• **TASK PROMPT**: Among the lines below, copy exactly those from the one with "This screenshot has width=720, height=602." through the one with "Given: Toggle the eye visibility tool", counting both ends.

• **PROVIDED ENTRIES**:
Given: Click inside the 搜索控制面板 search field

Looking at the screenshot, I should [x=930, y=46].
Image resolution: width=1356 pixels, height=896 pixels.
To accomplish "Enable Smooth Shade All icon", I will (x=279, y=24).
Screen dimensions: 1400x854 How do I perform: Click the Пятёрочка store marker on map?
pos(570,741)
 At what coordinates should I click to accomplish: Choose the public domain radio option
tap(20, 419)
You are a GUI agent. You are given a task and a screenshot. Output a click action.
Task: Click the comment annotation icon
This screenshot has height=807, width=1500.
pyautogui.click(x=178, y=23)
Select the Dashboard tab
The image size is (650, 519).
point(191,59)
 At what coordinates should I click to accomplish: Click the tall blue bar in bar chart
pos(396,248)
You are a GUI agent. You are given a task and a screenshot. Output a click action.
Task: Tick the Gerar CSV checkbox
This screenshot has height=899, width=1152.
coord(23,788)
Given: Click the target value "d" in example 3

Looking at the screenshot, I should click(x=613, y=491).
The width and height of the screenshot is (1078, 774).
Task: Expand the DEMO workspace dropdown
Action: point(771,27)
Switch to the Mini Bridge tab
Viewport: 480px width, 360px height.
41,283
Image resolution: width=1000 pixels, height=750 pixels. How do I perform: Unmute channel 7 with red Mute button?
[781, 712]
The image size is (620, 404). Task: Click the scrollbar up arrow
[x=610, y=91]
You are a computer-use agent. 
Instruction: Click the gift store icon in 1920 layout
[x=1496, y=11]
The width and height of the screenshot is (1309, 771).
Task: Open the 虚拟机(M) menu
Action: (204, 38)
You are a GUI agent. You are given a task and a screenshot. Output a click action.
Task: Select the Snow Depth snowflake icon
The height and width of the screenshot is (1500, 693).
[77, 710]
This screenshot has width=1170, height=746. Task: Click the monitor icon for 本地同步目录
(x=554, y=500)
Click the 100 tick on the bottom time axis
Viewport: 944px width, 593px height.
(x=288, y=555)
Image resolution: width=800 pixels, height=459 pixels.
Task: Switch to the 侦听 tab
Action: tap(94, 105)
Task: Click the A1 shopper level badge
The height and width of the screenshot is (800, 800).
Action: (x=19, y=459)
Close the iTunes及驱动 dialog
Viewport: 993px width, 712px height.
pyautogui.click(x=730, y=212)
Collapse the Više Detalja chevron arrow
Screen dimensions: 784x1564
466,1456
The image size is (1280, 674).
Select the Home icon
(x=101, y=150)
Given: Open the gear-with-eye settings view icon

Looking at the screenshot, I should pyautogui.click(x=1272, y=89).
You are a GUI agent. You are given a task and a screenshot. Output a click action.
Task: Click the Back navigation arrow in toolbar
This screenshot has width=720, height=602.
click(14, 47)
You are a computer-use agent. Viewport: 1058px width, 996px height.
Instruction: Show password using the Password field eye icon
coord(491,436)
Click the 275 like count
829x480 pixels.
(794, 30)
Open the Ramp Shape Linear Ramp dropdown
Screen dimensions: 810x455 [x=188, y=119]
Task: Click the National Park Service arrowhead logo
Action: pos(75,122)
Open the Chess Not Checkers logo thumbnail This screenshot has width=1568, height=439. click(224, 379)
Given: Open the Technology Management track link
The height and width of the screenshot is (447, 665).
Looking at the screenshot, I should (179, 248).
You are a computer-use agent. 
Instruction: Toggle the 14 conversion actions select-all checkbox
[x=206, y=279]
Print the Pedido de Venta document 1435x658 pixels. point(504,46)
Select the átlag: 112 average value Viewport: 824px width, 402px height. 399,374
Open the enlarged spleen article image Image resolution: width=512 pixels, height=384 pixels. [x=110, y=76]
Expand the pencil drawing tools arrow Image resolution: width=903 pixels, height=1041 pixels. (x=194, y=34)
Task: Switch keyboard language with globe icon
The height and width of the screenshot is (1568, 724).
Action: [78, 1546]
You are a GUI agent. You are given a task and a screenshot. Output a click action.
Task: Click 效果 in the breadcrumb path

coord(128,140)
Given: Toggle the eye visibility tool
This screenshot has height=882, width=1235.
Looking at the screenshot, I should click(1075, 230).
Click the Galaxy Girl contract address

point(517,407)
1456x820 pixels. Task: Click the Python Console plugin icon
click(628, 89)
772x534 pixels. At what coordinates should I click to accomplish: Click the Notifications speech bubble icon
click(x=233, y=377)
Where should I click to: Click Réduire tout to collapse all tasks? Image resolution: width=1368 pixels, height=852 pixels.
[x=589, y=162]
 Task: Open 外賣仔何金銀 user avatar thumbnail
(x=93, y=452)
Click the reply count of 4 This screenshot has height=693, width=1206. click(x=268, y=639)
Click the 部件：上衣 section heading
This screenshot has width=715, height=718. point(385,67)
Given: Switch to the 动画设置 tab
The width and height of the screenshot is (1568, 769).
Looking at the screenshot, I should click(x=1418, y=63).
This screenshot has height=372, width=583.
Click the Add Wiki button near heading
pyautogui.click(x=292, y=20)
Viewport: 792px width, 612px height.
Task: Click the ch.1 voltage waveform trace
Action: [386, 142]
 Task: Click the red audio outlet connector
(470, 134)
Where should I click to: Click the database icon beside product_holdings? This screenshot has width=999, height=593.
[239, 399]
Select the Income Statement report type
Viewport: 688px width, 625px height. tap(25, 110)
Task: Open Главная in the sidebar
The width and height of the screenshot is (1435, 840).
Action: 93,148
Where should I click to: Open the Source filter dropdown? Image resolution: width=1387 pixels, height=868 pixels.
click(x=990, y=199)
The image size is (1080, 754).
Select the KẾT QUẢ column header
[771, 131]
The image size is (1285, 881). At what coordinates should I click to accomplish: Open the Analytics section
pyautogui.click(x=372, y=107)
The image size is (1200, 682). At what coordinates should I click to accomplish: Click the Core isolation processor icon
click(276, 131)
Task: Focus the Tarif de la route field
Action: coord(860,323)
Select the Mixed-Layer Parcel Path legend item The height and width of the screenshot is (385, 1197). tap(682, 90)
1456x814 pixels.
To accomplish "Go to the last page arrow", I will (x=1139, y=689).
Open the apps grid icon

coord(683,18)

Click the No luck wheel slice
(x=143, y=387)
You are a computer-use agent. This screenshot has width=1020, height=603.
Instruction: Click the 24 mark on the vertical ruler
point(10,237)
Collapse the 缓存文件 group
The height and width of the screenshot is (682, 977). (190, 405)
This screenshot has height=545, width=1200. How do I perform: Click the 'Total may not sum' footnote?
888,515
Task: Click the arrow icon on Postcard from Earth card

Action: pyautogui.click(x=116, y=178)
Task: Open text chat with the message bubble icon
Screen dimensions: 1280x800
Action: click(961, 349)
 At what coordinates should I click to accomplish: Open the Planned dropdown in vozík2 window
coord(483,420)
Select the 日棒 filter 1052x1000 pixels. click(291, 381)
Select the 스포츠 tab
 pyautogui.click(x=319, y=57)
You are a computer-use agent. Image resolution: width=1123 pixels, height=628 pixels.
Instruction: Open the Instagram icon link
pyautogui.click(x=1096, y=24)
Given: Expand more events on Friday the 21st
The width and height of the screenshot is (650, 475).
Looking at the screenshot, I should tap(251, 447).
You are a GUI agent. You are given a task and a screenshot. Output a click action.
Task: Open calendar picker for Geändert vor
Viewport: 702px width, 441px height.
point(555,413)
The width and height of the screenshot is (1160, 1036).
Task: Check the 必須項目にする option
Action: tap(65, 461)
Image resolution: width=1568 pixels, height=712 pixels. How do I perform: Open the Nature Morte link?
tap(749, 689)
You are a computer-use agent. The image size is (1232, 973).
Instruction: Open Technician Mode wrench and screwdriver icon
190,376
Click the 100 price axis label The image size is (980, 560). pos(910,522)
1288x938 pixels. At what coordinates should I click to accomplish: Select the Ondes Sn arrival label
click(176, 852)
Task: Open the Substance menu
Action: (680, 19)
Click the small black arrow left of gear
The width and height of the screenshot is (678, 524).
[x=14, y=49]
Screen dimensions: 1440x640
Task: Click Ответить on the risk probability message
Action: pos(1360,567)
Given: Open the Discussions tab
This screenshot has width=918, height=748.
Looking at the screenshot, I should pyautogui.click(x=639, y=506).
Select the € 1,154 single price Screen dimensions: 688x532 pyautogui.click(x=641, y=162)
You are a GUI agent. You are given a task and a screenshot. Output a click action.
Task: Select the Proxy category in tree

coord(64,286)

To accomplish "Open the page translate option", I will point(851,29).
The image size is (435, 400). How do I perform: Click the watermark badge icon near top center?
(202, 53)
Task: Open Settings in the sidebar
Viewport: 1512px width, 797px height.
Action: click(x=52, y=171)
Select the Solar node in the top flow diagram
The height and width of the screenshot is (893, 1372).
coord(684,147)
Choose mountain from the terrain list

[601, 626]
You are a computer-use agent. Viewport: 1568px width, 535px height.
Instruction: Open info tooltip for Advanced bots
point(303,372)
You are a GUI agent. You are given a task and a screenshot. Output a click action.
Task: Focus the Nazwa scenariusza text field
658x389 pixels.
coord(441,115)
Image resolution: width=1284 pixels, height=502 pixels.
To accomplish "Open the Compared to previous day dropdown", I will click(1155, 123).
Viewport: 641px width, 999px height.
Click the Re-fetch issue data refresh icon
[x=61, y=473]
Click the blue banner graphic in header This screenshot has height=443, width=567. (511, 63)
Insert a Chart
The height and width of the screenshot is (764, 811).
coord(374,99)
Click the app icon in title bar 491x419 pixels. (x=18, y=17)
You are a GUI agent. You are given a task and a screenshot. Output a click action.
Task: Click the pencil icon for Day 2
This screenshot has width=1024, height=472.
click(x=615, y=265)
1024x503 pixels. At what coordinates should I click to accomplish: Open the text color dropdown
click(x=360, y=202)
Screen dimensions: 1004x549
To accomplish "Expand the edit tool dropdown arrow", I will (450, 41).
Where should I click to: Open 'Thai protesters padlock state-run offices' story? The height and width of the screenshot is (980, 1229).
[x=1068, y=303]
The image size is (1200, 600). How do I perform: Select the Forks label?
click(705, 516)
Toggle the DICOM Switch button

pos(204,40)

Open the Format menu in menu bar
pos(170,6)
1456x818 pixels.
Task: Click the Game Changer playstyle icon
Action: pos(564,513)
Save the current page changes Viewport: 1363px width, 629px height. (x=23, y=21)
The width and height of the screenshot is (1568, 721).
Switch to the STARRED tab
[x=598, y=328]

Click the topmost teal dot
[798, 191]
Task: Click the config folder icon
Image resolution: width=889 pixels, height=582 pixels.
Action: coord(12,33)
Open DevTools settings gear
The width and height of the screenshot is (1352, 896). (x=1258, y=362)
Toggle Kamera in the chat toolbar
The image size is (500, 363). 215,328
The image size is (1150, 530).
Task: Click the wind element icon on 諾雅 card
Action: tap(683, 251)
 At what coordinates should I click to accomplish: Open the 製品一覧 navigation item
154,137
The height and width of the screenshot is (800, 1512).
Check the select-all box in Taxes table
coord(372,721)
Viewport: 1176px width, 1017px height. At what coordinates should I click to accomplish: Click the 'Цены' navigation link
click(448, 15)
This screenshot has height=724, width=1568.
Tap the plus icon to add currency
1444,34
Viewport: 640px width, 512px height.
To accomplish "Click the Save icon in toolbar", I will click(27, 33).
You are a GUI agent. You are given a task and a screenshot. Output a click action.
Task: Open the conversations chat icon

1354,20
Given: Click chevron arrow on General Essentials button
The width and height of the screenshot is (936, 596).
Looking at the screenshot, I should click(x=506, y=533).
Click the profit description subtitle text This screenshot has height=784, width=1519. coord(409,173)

• **PROBLEM SOLUTION**:
This screenshot has width=720, height=602.
click(14, 47)
You are a computer-use agent. Viewport: 1058px width, 996px height.
Instruction: Show password using the Password field eye icon
coord(491,436)
Click the 275 like count
829x480 pixels.
(794, 30)
Open the Ramp Shape Linear Ramp dropdown
Screen dimensions: 810x455 [x=188, y=119]
Task: Click the National Park Service arrowhead logo
Action: pos(75,122)
Open the Chess Not Checkers logo thumbnail This screenshot has width=1568, height=439. click(224, 379)
Given: Open the Technology Management track link
The height and width of the screenshot is (447, 665).
Looking at the screenshot, I should (179, 248).
You are a computer-use agent. 
Instruction: Toggle the 14 conversion actions select-all checkbox
[x=206, y=279]
Print the Pedido de Venta document 1435x658 pixels. point(504,46)
Select the átlag: 112 average value Viewport: 824px width, 402px height. 399,374
Open the enlarged spleen article image Image resolution: width=512 pixels, height=384 pixels. [x=110, y=76]
Expand the pencil drawing tools arrow Image resolution: width=903 pixels, height=1041 pixels. (x=194, y=34)
Task: Switch keyboard language with globe icon
The height and width of the screenshot is (1568, 724).
Action: [78, 1546]
You are a GUI agent. You are given a task and a screenshot. Output a click action.
Task: Click 效果 in the breadcrumb path

coord(128,140)
Given: Toggle the eye visibility tool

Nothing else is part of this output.